In San Francisco there is also di Suvero.
This is not meant as a travel guide - I am just saying: In San Francisco there is also di Suvero. And like Richard Serra, his work is worth making pilgrimage to see. If not to big art, then to big trees. And mountains. For now I recommend making way to the waterfront and gazing upwards at the di Suvero planted there where he and his family first landed refugees from China. The wrapped ship shape wobbles slightly as if on unseen waves, and above a compass-like turns round the anchoring four legs extending down to the earth - or conversly lifting the rotating complex high.
Like Serra, di Suvero grew up around the shipyards and got the notion that men could make big things. Di Suvero's story is amazing. For though he made big things - out of huge planks of wood initially - he was crushed in an elevator accident and thereafter made huge things from a wheelchair, single-handedly, from a wheelchair. Leverage, he says, is what it takes. It is something else besides.

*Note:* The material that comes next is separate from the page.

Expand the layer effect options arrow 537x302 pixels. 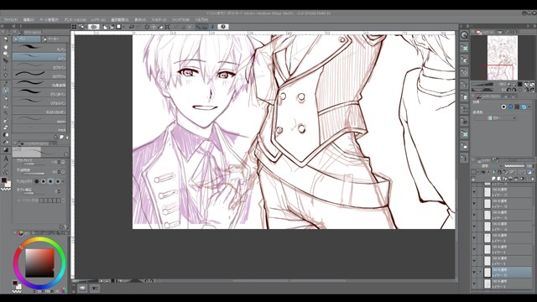coord(529,107)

The piece on the Embarcadero is somewhat pressed by the stadium and street nearby. But in Venice (CA) the di Suvero on the beach has the air and space to breathe and soar. It is a delicious angular construction of enormous i-beams that lifts you up and out of the small human busyness of the boardwalk. I love it, pointedly above the small knolls of lawn, the palms, the sand and sea beyond. It is grand to stand in and under and near, and on this stretch of public space you can get space and get close.
This last, the just-so image for the Solstice. Amen.